Monitoring resource utilization and query activity in Azure Synapse Analytics
Azure Synapse Analytics provides a rich monitoring experience within the Azure portal to surface insights regarding your data warehouse workload. The Azure portal is the recommended tool when monitoring your data warehouse as it provides configurable retention periods, alerts, recommendations, and customizable charts and dashboards for metrics and logs. The portal also enables you to integrate with other Azure monitoring services such as Azure Monitor (logs) with Log analytics to provide a holistic monitoring experience for not only your data warehouse but also your entire Azure analytics platform for an integrated monitoring experience. This documentation describes what monitoring capabilities are available to optimize and manage your analytics platform with Synapse SQL.
The following metrics are available in the Azure portal for Synapse SQL. These metrics are surfaced through Azure Monitor.

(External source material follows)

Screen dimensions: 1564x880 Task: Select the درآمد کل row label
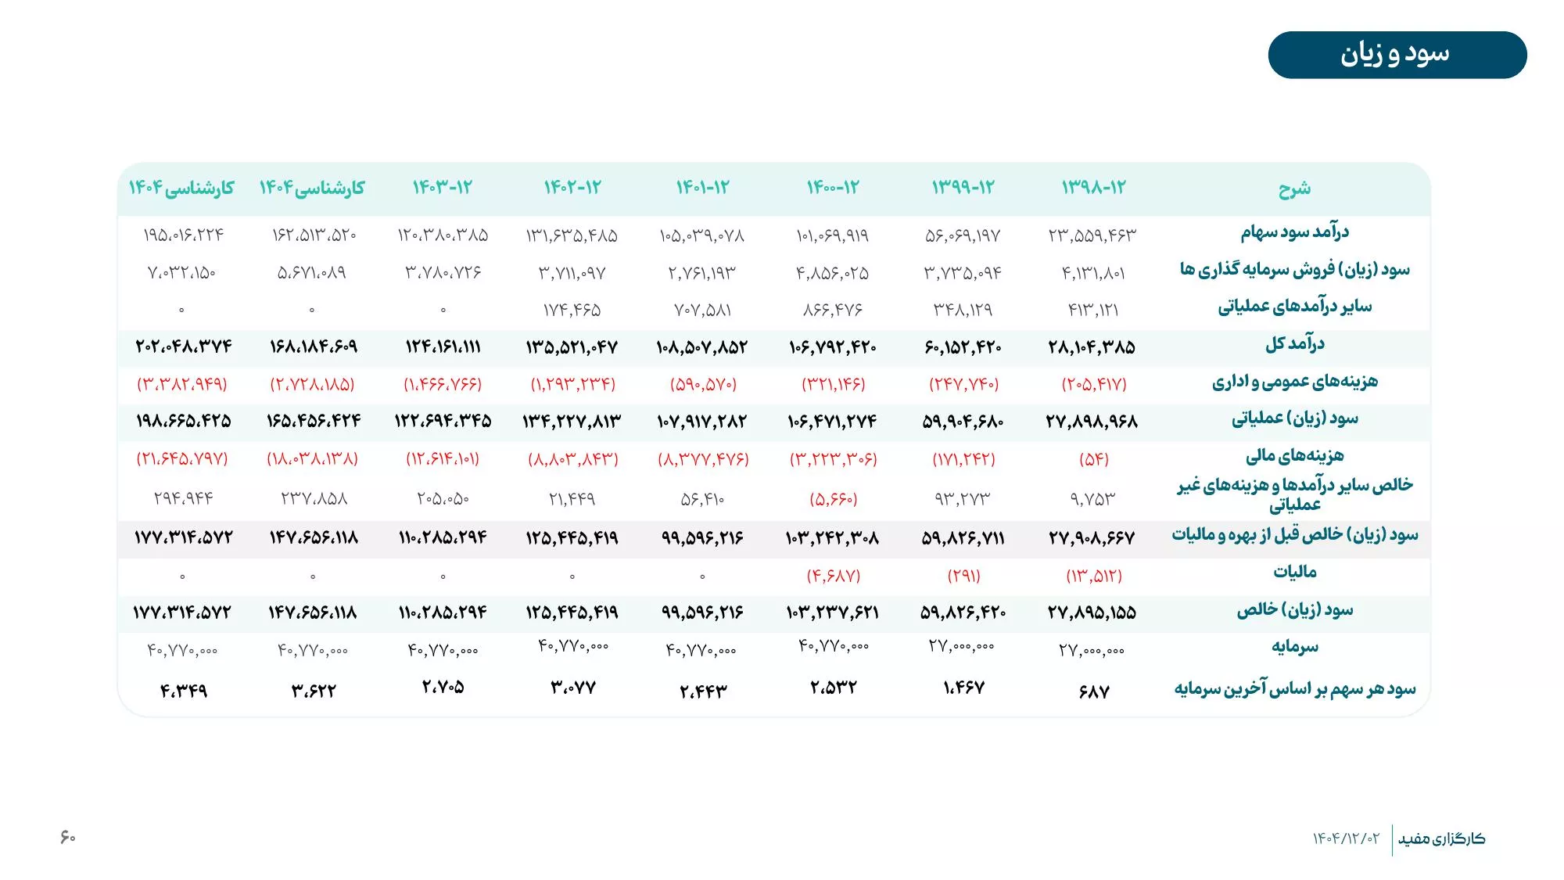pyautogui.click(x=1294, y=343)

|Metric Name||Description||Aggregation Type|
|CPU percentage||CPU utilization across all nodes for the data warehouse||Avg, Min, Max|
|Data IO percentage||IO Utilization across all nodes for the data warehouse||Avg, Min, Max|
|Memory percentage||Memory utilization (SQL Server) across all nodes for the data warehouse||Avg, Min, Max|
|Active Queries||Number of active queries executing on the system||Sum|
|Queued Queries||Number of queued queries waiting to start executing||Sum|
|Successful Connections||Number of successful connections (logins) against the database||Sum, Count|
|Failed Connections||Number of failed connections (logins) against the database||Sum, Count|
|Blocked by Firewall||Number of logins to the data warehouse which was blocked||Sum, Count|
|DWU limit||Service level objective of the data warehouse||Avg, Min, Max|
|DWU percentage||Maximum between CPU percentage and Data IO percentage||Avg, Min, Max|
|DWU used||DWU limit * DWU percentage||Avg, Min, Max|
|Cache hit percentage||(cache hits / cache miss) * 100 where cache hits is the sum of all columnstore segments hits in the local SSD cache and cache miss is the columnstore segments misses in the local SSD cache summed across all nodes||Avg, Min, Max|
|Cache used percentage||(cache used / cache capacity) * 100 where cache used is the sum of all bytes in the local SSD cache across all nodes and cache capacity is the sum of the storage capacity of the local SSD cache across all nodes||Avg, Min, Max|
|Local tempdb percentage||Local tempdb utilization across all compute nodes - values are emitted every five minutes||Avg, Min, Max|
Things to consider when viewing metrics and setting alerts:
- DWU used represents only a high-level representation of usage across the SQL pool and is not meant to be a comprehensive indicator of utilization. To determine whether to scale up or down, consider all factors which can be impacted by DWU such as concurrency, memory, tempdb, and adaptive cache capacity. We recommend running your workload at different DWU settings to determine what works best to meet your business objectives.
- Failed and successful connections are reported for a particular data warehouse - not for the server itself.
- Memory percentage reflects utilization even if the data warehouse is in idle state - it does not reflect active workload memory consumption. Use and track this metric along with others (tempdb, gen2 cache) to make a holistic decision on if scaling for additional cache capacity will increase workload performance to meet your requirements.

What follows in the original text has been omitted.